Most web designers have a portfolio of their work on their website and testimonials or reviews, so take the time to check these out. Look at the variety of projects the web designer has worked on. Their portfolios should be able to tell you a lot about their abilities in terms of design, creativity, skill level, and if these are in alignment with what you’re looking for. If you’d like to speak to one of their former clients, ask them to put you in touch or do so through their own websites.
Will the website be responsive?
About 50% of website visitors use mobiles so it’s crucial that your website looks good on all popular devices of different sizes and formats. In fact Google may penalise a website’s ranking if it’s not responsive.
Will the website be hooked up to analytics tools?

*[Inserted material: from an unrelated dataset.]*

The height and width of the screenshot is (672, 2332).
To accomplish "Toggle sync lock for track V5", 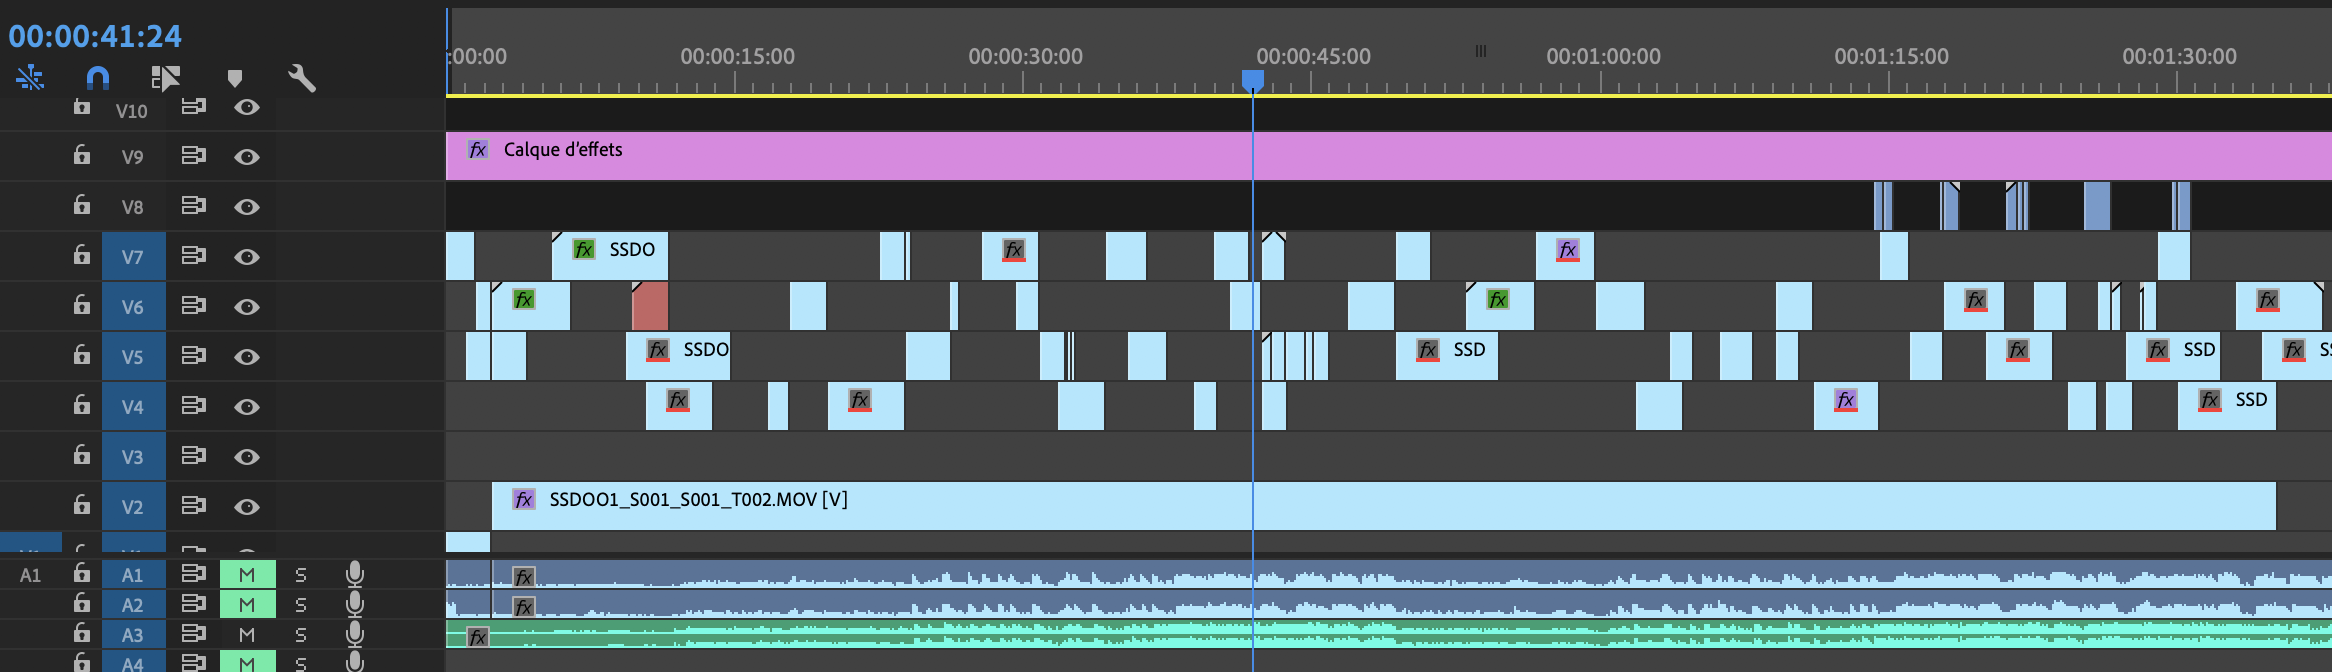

To help you know more about your website visitors, analytics tools offer insights such as who visits your website, where they are from, the pages they view, the most popular content and so on. This can be extremely useful data to drive ad campaigns, create more content your visitors want and even product development, so your website should be hooked up to analytics.
Will website speed & security be forefront of the website build?
No one can guarantee 100% security in your online presence but industry standards should be used to secure your website as much as possible and your web designer should build in relevant precautions. You may also want to take out insurance against security breeches especially if you hold visitors’ data or if there could be loss of earnings or other losses to yourself or others in the event of a security breech.
Page load speed is an important Google ranking factor because Google wants to serve the best content to their clients too and it’s been found that if a web page takes longer than 3 seconds to load, it will lose visitors. This could mean lost business for you, so it’s essential that your website is optimised for speed. You can test your website speed with tools like GTMetrix.
Will the website include basic SEO?
SEO or Search Engine Optimisation is the process of making your website attractive to search engines so that it gets higher rankings. Basic SEO includes for example optimising images, alt tagging, giving headings the correct HTML tags, security certificate, including internal and external linking and more. The web designer should integrate these into the build from the start. He should also advise on how to make your content keyword appropriate for your target search terms and advise on local SEO if your business targets a local area rather than being national or international.
III. AFTER CARE
Does the web designer offer a handover lesson?
If you’re going to maintain the website yourself it’s important that the web designer explains the basics of how to do that to you. Obviously it won’t be a full developer course but your web designer should offer a 20-30 minute handover lesson as an overview to allow you to look after the basics yourself.
Does the web designer offer ongoing support?
Although discussing after care may not seem the obvious questions to ask when hiring a web designer, before the project has even started, but you don’t want to hire a web designer only to have them vanish once the website is complete. Even if you choose to maintain the website yourself, if you run into difficulties will there be someone you can call and what are the hourly rates to fix any problems?
If you wish to take up a maintenance plan does the web designer offer different packages so you pay for what you need rather than having a blanket plan which you may never use most features of ?
Hopefully, these questions to ask when hiring a web designer will help you filter the best person for your project. Ultimately it’s about feeling they get your needs and are able to deliver them, being within the right budget and making sure you’re getting the product and service you think you’ve signed up for. And make sure you get it all written in a contract!